Some sites only do work on Clinical studies. Making sure payments are made on time is critical to get paychecks to their site personnel and stay in business. A big risk from the days of paper was investigators not being paid on time, and I have heard stories of sites deciding to no longer participate in clinical trials due to administrative problems with payment. This limits the number of qualified sites that can be used to recruit patients for the treatment of a particular disease indication and introduces the risk of late study completion. A CTMS can aggregate all payment information, giving study teams and CRAs real time updates. Should site personnel contact the project team, a CTMS can allow administrators to assure sites that they are being paid promptly and/or investigate why a payment has not been received.

There are certainly many more risks in a study or clinical program than the 5 outlined above, but most clinical teams would agree that these 5 are those most critical. Regardless of the study size, sponsors should be implementing and using a CTMS rather than spreadsheets.

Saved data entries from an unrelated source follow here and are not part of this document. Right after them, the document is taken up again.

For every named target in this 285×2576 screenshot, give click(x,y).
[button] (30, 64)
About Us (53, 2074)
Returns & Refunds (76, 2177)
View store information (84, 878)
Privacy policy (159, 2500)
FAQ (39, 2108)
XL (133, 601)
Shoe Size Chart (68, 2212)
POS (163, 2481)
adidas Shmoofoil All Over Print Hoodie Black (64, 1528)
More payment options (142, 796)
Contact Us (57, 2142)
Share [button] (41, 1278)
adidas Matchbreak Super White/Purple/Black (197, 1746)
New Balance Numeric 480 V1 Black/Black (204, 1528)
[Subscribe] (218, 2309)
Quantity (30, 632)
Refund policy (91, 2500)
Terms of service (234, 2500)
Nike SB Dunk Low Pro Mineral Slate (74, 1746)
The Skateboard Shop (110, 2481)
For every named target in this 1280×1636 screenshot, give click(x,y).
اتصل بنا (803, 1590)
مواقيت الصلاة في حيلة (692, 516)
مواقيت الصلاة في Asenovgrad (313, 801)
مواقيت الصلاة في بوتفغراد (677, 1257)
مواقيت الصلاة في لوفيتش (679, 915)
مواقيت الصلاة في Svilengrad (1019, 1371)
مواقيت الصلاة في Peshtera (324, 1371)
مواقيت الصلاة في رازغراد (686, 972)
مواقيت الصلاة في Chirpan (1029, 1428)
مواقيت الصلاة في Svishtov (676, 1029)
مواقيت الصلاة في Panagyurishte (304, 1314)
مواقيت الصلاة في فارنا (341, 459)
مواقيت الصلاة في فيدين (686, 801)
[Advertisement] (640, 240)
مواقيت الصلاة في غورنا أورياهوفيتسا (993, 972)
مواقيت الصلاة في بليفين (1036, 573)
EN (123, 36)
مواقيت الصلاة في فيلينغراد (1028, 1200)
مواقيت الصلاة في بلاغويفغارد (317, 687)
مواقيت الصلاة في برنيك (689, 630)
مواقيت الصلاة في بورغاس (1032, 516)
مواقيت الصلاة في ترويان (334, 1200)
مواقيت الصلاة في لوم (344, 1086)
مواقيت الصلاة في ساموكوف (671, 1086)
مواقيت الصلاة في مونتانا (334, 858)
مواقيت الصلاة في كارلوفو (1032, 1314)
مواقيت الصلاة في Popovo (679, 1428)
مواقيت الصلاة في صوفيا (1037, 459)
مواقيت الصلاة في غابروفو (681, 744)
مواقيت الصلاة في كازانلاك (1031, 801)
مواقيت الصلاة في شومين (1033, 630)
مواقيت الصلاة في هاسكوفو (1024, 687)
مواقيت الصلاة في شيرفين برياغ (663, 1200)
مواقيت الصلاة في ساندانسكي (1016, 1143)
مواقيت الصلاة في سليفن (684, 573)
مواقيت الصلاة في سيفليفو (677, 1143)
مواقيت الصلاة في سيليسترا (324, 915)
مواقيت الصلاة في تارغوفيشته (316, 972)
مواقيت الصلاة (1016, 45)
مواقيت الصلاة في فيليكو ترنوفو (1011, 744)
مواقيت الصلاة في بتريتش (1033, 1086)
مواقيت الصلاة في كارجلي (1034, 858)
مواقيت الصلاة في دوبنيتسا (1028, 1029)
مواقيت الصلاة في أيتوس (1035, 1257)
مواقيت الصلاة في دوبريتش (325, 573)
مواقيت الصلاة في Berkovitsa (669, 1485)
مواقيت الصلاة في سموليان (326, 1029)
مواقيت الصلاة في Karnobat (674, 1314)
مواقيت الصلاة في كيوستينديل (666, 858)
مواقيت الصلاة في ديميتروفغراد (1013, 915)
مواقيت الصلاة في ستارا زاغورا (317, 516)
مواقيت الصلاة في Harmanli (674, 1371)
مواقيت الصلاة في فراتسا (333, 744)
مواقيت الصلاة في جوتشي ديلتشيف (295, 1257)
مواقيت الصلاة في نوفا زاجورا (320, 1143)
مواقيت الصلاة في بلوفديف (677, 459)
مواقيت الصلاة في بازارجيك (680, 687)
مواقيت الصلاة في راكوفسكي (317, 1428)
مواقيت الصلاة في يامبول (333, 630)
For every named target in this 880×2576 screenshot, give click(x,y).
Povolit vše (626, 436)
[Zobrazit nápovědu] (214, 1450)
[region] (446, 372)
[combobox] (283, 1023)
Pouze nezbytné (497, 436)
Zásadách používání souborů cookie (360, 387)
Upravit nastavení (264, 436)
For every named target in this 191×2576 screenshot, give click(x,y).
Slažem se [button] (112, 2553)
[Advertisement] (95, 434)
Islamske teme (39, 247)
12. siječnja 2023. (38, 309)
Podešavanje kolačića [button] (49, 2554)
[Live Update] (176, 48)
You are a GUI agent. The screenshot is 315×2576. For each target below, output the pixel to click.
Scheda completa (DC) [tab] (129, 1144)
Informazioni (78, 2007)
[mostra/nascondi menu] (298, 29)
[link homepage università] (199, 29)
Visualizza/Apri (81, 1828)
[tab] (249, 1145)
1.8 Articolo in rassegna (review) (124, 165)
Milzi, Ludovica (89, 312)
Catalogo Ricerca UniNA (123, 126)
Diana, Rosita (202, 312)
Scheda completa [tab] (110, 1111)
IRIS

Even when outsourced to a CRO, a sponsor should consider having their own CTMS integrating key data from the CRO’s CTMS. At the end of the day, the sponsor is the one accountable to the regulatory agencies and responsible for the approval (or non-approval if risks are not managed and overseen well) of the product(s) under study…and you and your company want to be on the winning side. So if you don’t have that CTMS, get one. If you have one that is homegrown or dated, maybe it is time to modernize with a new solution to minimize your regulatory risks.